> _EXCERPT TO READ_
The net of detection had been established shortly after the end of the war and consisted of three armed service staffs, the Joint Research and Development Board, the Atomic Energy Commission, and the CIA. A chain of seismological detection stations were established to sense a violent shock occurring anywhere in the world. The radioactive cloud which ascended from an atomic explosion was detectable with Geiger counters in the stratosphere. High-flying aircraft or balloons could take samples of radioactive particles released by an atomic explosion and analyze them to determine the nature of it. Properly trained scientists then could analyze the collected data and form conclusions.

The AEC board responsible for that analysis included such experts in atomic energy as Dr. Robert Oppenheimer, Dr. Enrico Fermi, Oliver Buckley of the Bell Laboratories, and James Bryant Conant, president of Harvard. The entire team had received their training during the Eniwetok atomic test and so was ready when the Soviet bomb was detected.

The air samples had provided the decisive evidence that an atomic bomb had been tested, as certain metals were present which distinguished between an accidental detonation of an atomic pile, as at first believed by some scientists to have been the source of the data, and an actual deliberate detonation of a bomb.

The Joint Chiefs sat with the scientists shortly before the latter issued their report to the President, indicating in September, 1949 that the detonation had occurred. They concluded that the chances were 999 to one that the source of the data had been an atomic bomb.

The Alsops therefore compare Senator Brewster's claim and those who were drifting back toward isolationism to those in Britain in the 1930's who had claimed that their country was too weak to resist Germany, while, behind the scenes, were preparing for the country's "abject surrender".

Robert C. Ruark tells of being, at the close of 1950, fresh out of solutions for anything. His brain was addled and he suspects that it was a feeling universally held in the country. One editor he knew said that his whole staff had been afflicted with "acute listlessness of the intellect."

He provides the day's dreary headlines and concludes that there was too much there for "one weary medulla oblongata to cope with, without tying into the problem of color television." One who attempted to think through the events of such a cluttered news day would never reach page two.

> _PROBLEMS TO WORK ON_
**A)** Which experts in atomic energy does the excerpt above about the Soviet bomb's detection name as members of the AEC board responsible for the analysis?
**B)** Carry on the excerpt above about the Soviet bomb's detection, starting right after its final sentence.

> _SUPPLIED DATA_

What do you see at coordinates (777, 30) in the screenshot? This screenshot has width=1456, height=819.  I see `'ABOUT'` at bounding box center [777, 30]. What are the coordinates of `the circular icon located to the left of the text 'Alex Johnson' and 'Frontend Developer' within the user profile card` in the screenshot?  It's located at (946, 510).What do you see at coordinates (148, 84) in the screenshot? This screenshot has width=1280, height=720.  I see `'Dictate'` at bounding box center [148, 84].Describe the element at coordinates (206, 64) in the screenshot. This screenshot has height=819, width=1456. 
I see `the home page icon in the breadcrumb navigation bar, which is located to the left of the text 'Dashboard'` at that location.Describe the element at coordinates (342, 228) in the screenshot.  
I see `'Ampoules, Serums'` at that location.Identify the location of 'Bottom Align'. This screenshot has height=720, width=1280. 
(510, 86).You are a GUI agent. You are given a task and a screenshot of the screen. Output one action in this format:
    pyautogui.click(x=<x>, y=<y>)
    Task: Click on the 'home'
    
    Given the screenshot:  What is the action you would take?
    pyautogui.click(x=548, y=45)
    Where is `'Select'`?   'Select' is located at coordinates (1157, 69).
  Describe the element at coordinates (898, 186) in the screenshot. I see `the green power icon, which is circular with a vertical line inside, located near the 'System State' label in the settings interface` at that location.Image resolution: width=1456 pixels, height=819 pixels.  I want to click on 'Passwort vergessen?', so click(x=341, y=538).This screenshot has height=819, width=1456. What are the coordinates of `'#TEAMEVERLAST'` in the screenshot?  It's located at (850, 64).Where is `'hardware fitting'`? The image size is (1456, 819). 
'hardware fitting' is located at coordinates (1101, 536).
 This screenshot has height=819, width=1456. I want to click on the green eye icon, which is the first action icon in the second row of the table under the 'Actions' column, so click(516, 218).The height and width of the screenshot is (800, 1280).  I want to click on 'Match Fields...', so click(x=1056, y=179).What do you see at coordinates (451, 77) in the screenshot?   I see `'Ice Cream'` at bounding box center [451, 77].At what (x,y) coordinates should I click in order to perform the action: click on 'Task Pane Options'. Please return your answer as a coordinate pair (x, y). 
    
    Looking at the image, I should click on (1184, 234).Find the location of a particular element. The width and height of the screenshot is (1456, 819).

> _OUTPUTS FOR THE TASKS_
**A)**
- Dr. Robert Oppenheimer
- Dr. Enrico Fermi
- Oliver Buckley of the Bell Laboratories
- James Bryant Conant, president of Harvard

**B)**
He recapitulates some of the highlights in the news of 1950, from Alger Hiss to Senator McCarthy, from Russia's boycott of the U.N. in the first half of the year followed by obstructionist tactics after return in August, to the character assassination of Anna Rosenberg, recently confirmed as Assistant Secretary of Defense. And on top of it all had been the Korean war.

Despite his fairly comprehensive litany of dreary events, he leaves out the attempted assassination of the President at Blair House on November 1 by two Puerto Rican nationalists.

"What about the A-bomb and the H-bomb, and the draft, and taxes, and what's made the weather so peculiar, and how come the shortage of Scotch whisky? You tell me. This tired old brain is worn slick with the contemplation of mice, men and Margaret's music, and I aim to send it to the cleaners over the week-end."

That was the "good old days" at the end of 1950, as 1951 came into view. It may have looked nice and glossy and swell, just swell, in all the Hollywood movies and sounded so in the cheery little ditties on the radio and in the newly available medium of television, to keep people from murdering each other or jumping from high places to low places. But, it wasn't, any more than the fantastical media presentations today offer much of any true reflection of the culture and mindset of our times, with the possible exception of betraying, by mass attendance of particular entries, the level of escapism being sought, and to the extent that it becomes more so oriented than usual, indicating an inversely proportionate relationship to those masses' general level of satisfaction and absence of tension.

A Quote of the Day: "A Communist is a guy who borrows your pot to cook your goose." —Fernandina (Fla.) News-Leader

Well, we suppose that it just goes to show that it does not pay to be too hip.

Eighth Day of Christmas: Eight Making, Four Noisy, Four Quiet.